2005 Salt Lake City Annual Meeting (October 16–19, 2005)

Paper No. 11
Presentation Time: 4:15 PM

THE IMPORTANCE OF MAGMATIC PERIODICITY FOR FAULT EVOLUTION AT AN OBLIQUE SPREADING CENTER


FERNANDES, Leslie C., Geological Sciences, University of Idaho, PO Box 443022, Moscow, ID 83844-3022 and KATTENHORN, Simon A., ConocoPhillips Company, 600 N. Dairy Ashford, Houston, TX 77079, fern2634@uidaho.edu

As the Mid-Atlantic Ridge comes onshore at the Reykjanes Peninsula (RP) in SW Iceland, it bends into an 075° trend to become an oblique spreading center in which deformation is manifested as 4 NE-trending fissure swarms. The structural layout of the south-central portion of the RP is complex, composed of a combination of normal, oblique, and strike-slip faults, gaping vertical fractures, and eruptive fissures. Most of the left-lateral component of the oblique spreading is taken up by NNE-trending right-lateral strike-slip faults (bookshelf faulting). Normal faults and eruptive fissures trend ~045° (perpendicular to the NUVEL-1A plate motion direction); however, at the 100s of m scale, fracture and fault traces have a zigzag nature with two distinct orientations (~030° and 060°) where they broke through the most recent lava flows. The 030° fracture orientation is perpendicular to a 120° principal extensional strain direction that would be predicted for pure transform motion along the plate boundary. GPS data suggest that transform motion currently predominates. The 060° fracture orientation requires a different strain orientation at 150° which may occur during magmatic and eruptive periods. At the 10s of m scale, zigzag segments of normal faults and vertical fractures are made up of left-stepping, en echelon segments rotated 10-15° CW from the general trend of the array, but this is not seen in the eruptive fissures. The left-stepping geometry is indicative of right-lateral oblique slip, suggesting that there was a rotation of the regional stress field prior to initiation of slip on faults covered by young lava flows. There has been minimal slip on normal faults in recent time, yet up to 10s of m of offset exist along normal faults in 2-10 ka lava flows; therefore, there must have been periods of time in the past 10,000 yrs when normal faulting dominated.
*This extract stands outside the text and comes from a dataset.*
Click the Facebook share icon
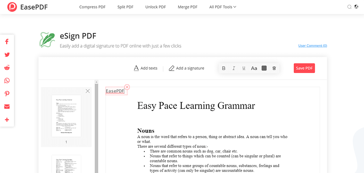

Dikes are consistently found in close proximity, subparallel to the fault traces. Numerical models indicate that these dikes would have increased normal fault slip tendency and decreased the likelihood of right-lateral slip strike-slip activity. The implications are: normal faulting predominates during magmatic periods; strike-slip faulting during amagmatic periods; the strain direction changes accordingly, causing fault slip behavior to be temporally variable.